Shader complexity is also a bigger issue now because it requires longer rendering time.
Section counts are a bigger issue , meshs carrying 2 of each texture and thus requiring a 2nd rendering pass.
I can't explain things technically enough for people but the coders have explained to me a couple times that the problem with just beating everything down with optimization on things like polycount doesn't affect things as much because of different things being CPU or GPU bound.
Mesh count is a big issue now that everything is a static mesh rather than the majority being BSP. BSP is terribly inefficient compared to mesh rendering also.
A mesh is pretty much free for the 1st 600 polys, beyond that its cost can be reduced dramatically by using lightmaps for generating self shadowing and so on rather than vertex lighting.
The reason also I was saying I wouldnt take out the horizontal spans on this piece was also largely because as an environment artist you have to be thinking about
the crimes against scale the level designers will often make
with your work to make a scene work.
Just because I know its a box , doesn't mean it wont get used as something else much larger so I always try to make sure
it can hold up, whatever it is, when 4 times the scale!
Butcher mentioned instancing, this is another feature that we relied upon much more heavily to gain performance.
Due to textures / BSP being more expensive now and polycounts cheaper we made things modular, very very modular.
For instance, I made a square 384/384 straight wall using a BSP tiling texture and generated about 60 modular lego pieces that use the same texture and all fit with themselves and each other to replace BSP shelling out of levels.
This led to lots of optimizations in general and quick easy shelling of levels and it gave our levels a baseline for
addition of new forms to the base geometry level.
I doubt I'm changing anyone's opinion here, maybe making a normal map driven next gen game will convince you though.
And by next gen, i just mean the current new technology like ID's new engine, crysis engine, UE3 etc because they
are normal map driven and the press likes fancy names
for simple progression of technology.
r.
Heh, Rorshach, in our engine you can't scale static models so everything stays the same size unless someone explicitly exports a different version of the model file /images/graemlins/smile.gif
And I would expect a good level designer would know not to madly scale up an object obviously designed to be used as a small prop :/
But yes good info on all fronts, cheers guys.
CrazyButcher
11-25-2007, 10:26 AM
I should add that triangles are stored as "indexed" lists. that means you get a huge array of all vertices, and a triangle is made from either 3 or 1 index into that array.
say for a quad your have verts = [A,B,C,D]. And now you store triangle info (index starting at 1):
as list: [1,2,3, 2,3,4]
as strip: [1,2,3, 4]
each index normally weighs as much as a half uncompressed pixel. And thats it, triangles are really just adding some more indices to that index list. And their memory is sooo tiny compared to the rest... (unless for collision stuff, or stencils, there you need per face normals as well)
The mentioned texturememory used mentioned by ror, is the one thing to really optimized for, as you can just crunch x megs of texmemory into your graphics card a frame.
The other thing that may reside in memory are static meshes. Note that static here means we dont want to change vertices individually "by hand". But we change thru shaders (bones), or thru spatial placement in total. Which is nearly all vertices we normally see on a frame. The opposite is data that is generated/manipulated more fundamentally every frame, think particles.
Now a game vertex is like 32 or 64 bytes mostly. Which means a 512x512 compressed texture gives you about 8192 "small" vertices or 4096 "fat" vertices. Their weight depends on how accurate and how much extra data you need per vertex (second UVs, vertex color...), let it be a bit less than 4k if is even fatter vertex format.

**DATA SHOWN:**
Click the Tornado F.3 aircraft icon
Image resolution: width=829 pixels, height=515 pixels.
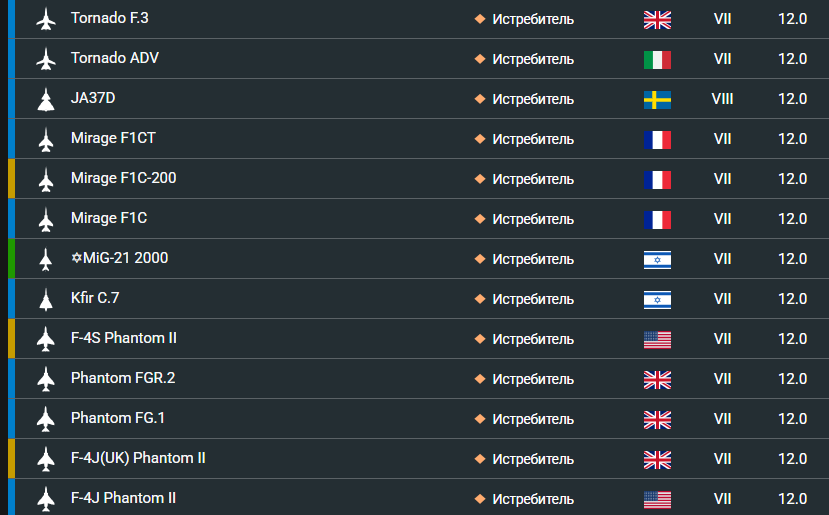[46, 19]
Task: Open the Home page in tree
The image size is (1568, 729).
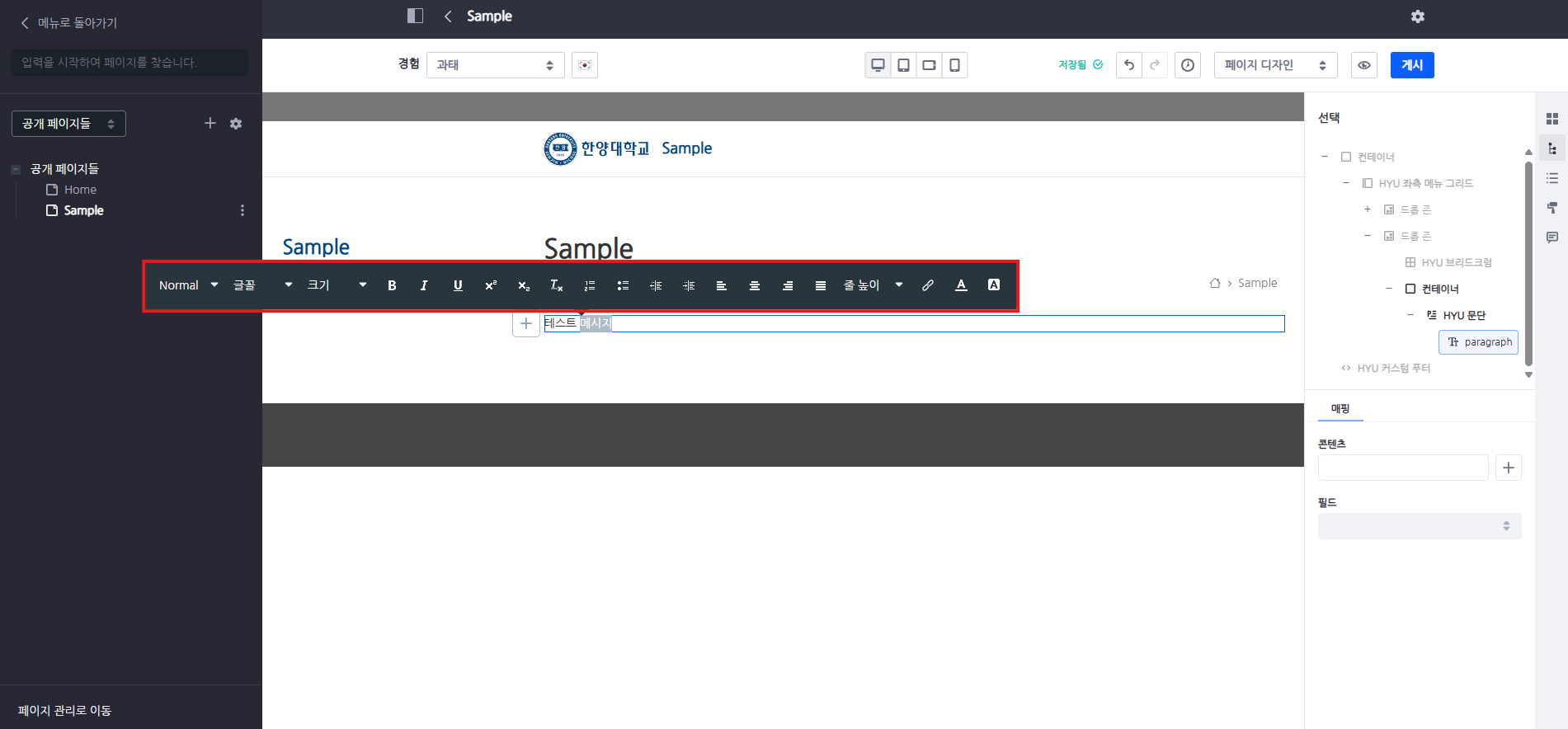Action: [x=80, y=190]
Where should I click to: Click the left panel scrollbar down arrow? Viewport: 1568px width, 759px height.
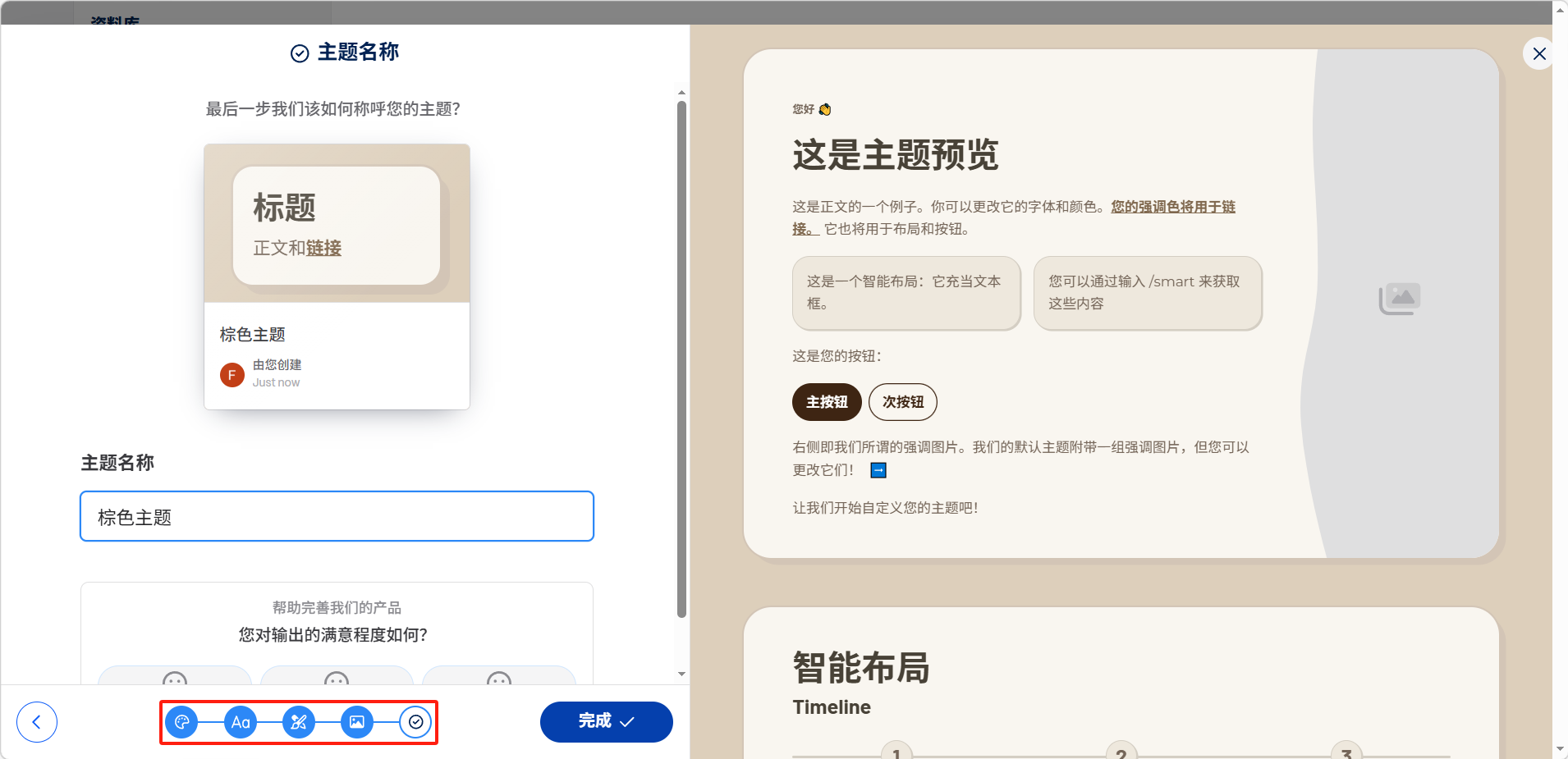click(x=681, y=674)
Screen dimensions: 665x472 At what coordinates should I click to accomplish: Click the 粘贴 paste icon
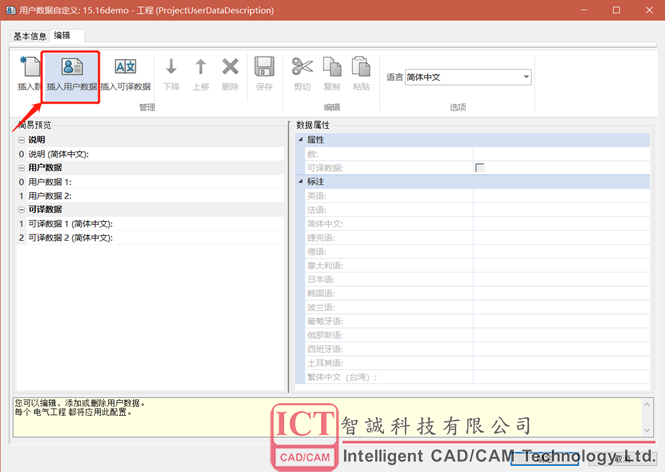[361, 68]
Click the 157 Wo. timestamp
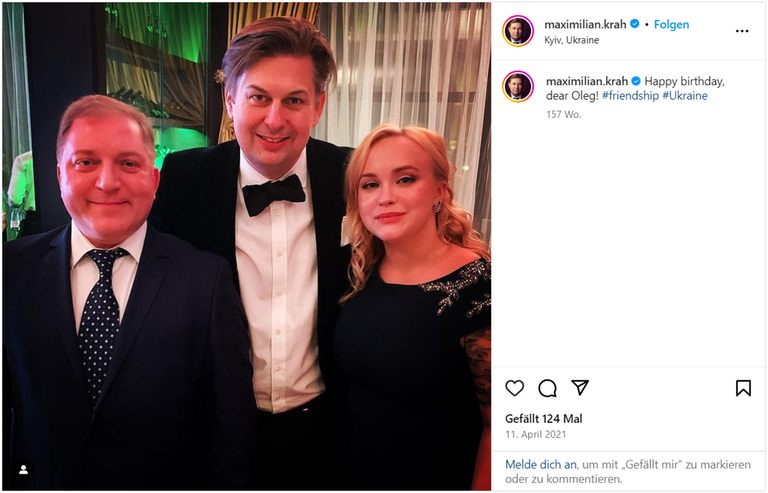 [563, 115]
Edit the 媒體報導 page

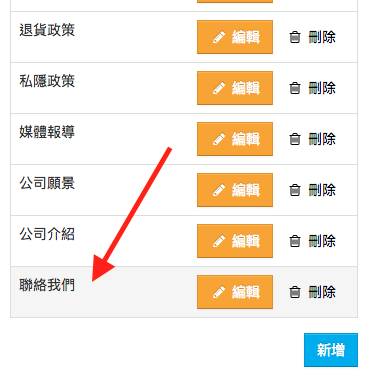(x=235, y=139)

**STATED PROBLEM:**
From the forum thread on mesh optimization, reproduce word for word the passage that opens with the words containing "I can't explain" and closes with "mesh rendering also.".

**OUTPUT BELOW:**
I can't explain things technically enough for people but the coders have explained to me a couple times that the problem with just beating everything down with optimization on things like polycount doesn't affect things as much because of different things being CPU or GPU bound.
Mesh count is a big issue now that everything is a static mesh rather than the majority being BSP. BSP is terribly inefficient compared to mesh rendering also.